The problem with this is that it’s too simplistic. Let’s say that BTC/USDT has been in a downtrend channel, but suddenly a news report comes out causing it to surge higher like what shows in the below chart. You see that the price is now ABOVE the moving average. And you buy it.


But as it turns out, all traders just reacted to the news but the overall trend continued and the price kept heading lower.For this kind of situation, what are some experienced traders do? They plot a couple of moving averages on their charts instead of just ONE. These different MA lines could give them a clearer signal of whether the pair is trending up or down depending on the order of the moving averages.

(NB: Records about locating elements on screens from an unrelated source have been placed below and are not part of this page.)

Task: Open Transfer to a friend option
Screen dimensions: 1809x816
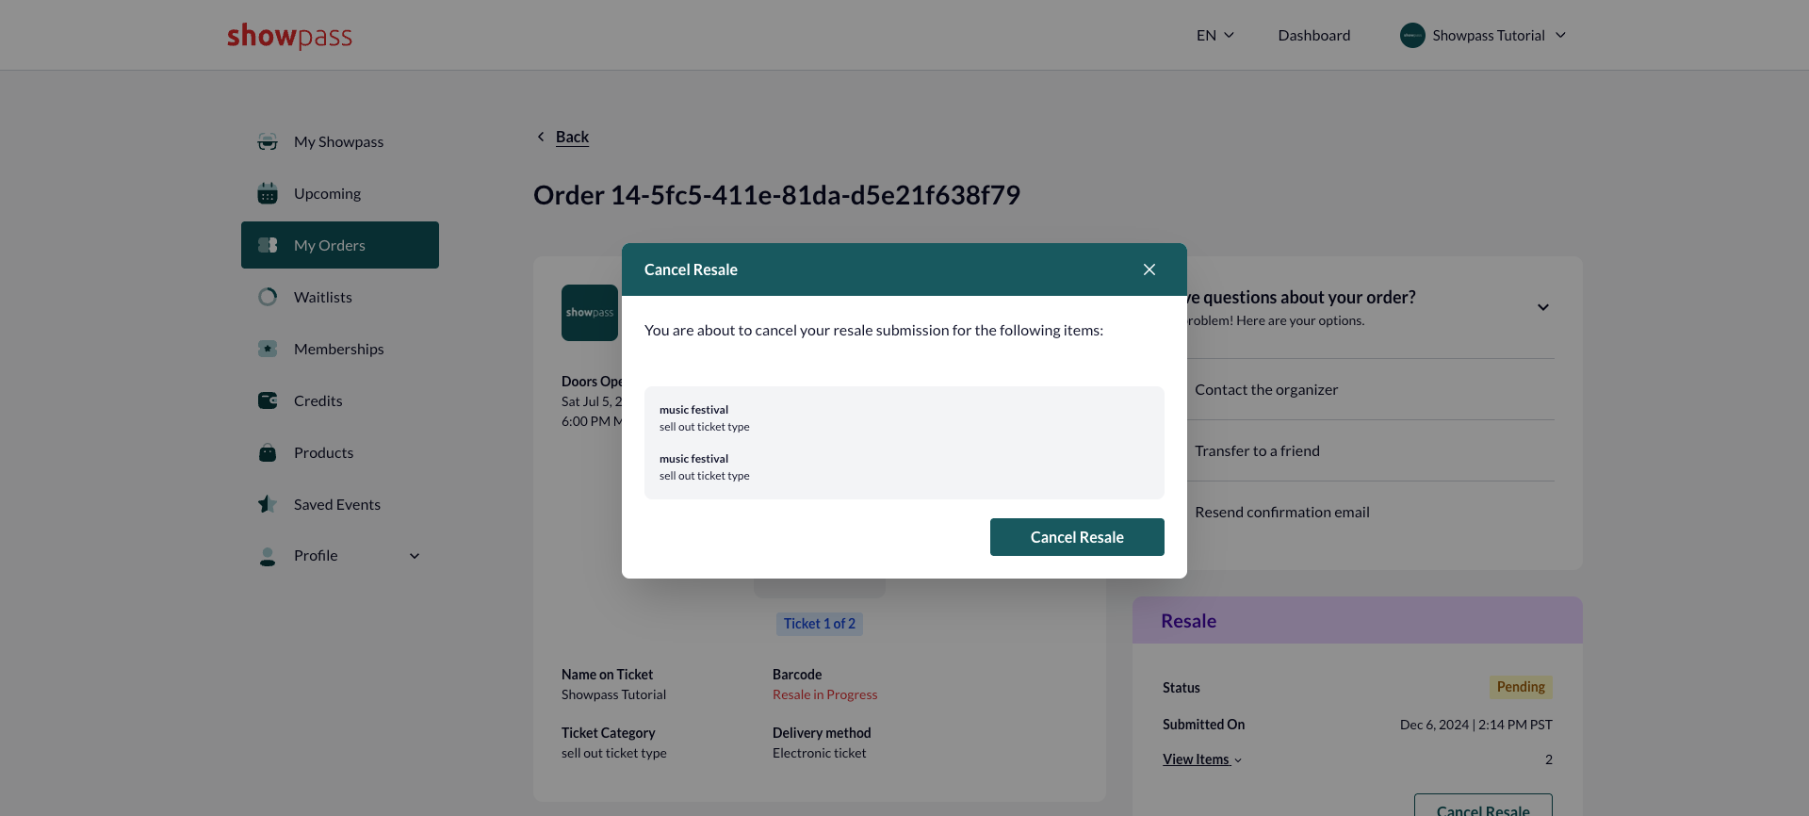Action: (x=1257, y=450)
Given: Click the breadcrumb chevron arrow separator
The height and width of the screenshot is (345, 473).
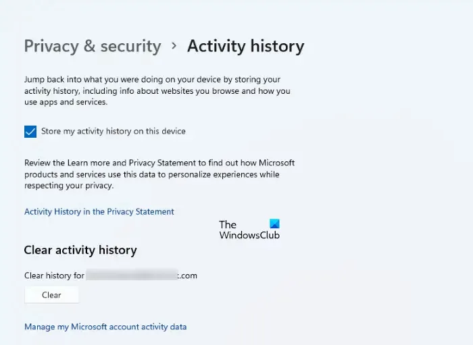Looking at the screenshot, I should click(x=174, y=46).
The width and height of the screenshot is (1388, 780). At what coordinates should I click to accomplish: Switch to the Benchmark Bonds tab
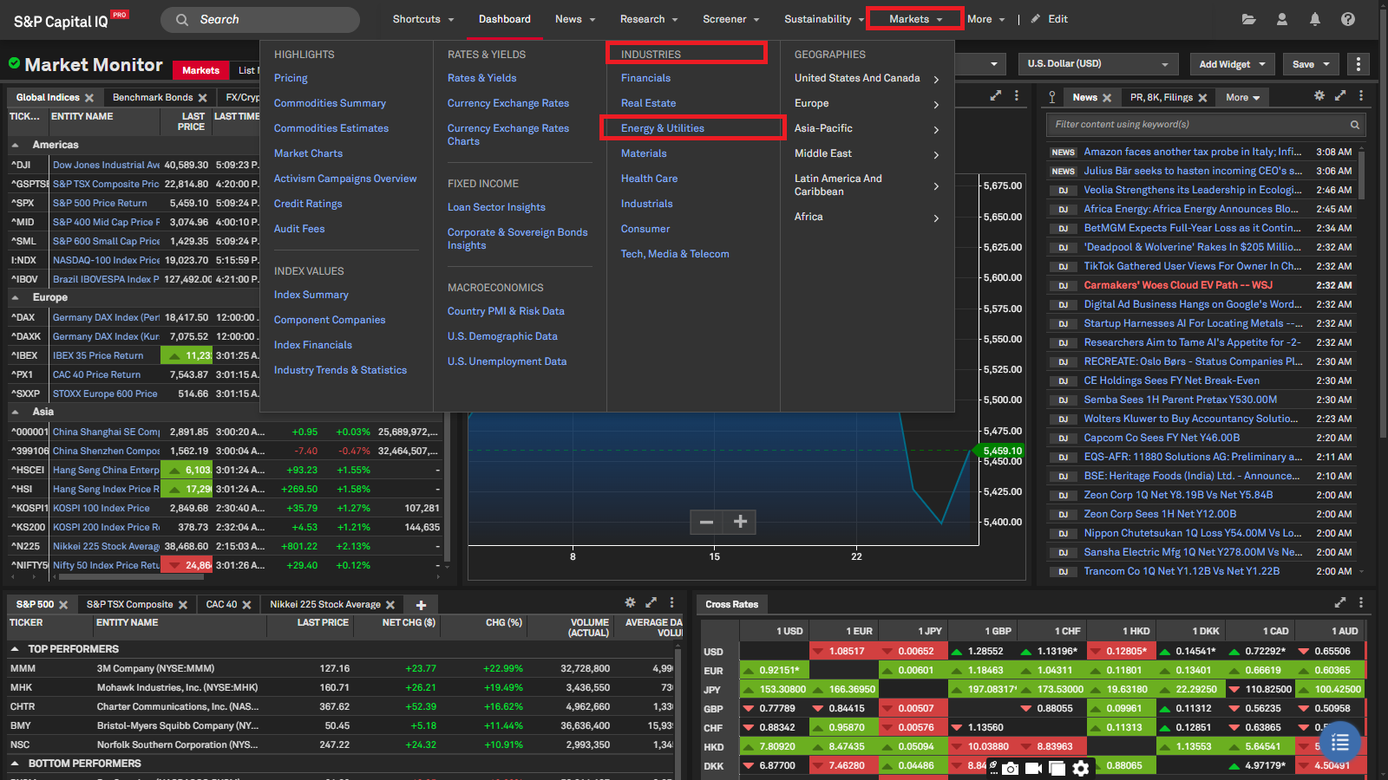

In an uptrend, the “faster (shorter-term)” moving average should be above the “slower (Longer-term)” moving average and for a downtrend, vice versa. For example you can see from the chart below, let’s say we have two MA lines: a 10-period MA line in orange and a 20-period MA line in purple. On your chart, it would look like this:


Throughout the uptrend, the 10 MA is above the 20 MA. As you can see, you can use Moving Averages indicator to help you analysis whether a pair is trending up or down. By combining this with your knowledge on trend lines, this can help you decide whether to go long or short a trading pair. You can also try putting more than two moving averages on your chart. Just as long as lines are in order (faster MA over slower MA in an uptrend, slower MA over faster MA in a downtrend), then you can tell whether the pair is in an uptrend or in a downtrend.

Key Takeaways

  • Moving Average (MA) is an indicator that is regularly utilized in technical analysis.
  • The reason for calculating the moving average of an asset is to help smooth out the price data over a specified period of time by creating a constantly updated average price.
  • A simple moving average (SMA) is a calculation that takes the arithmetic mean of a given arrangement of price over the particular number of days before; for instance, over the past 15, 30, 100, or 200 days.
  • Exponential moving average (EMA) is a weighted average that gives more noteworthy significance to the price of a stock on later days, making it a pointer that is more receptive to new data.
  • Adding multiple different period MA lines could help you better analysis the uptrend or downtrend of the trading pairs.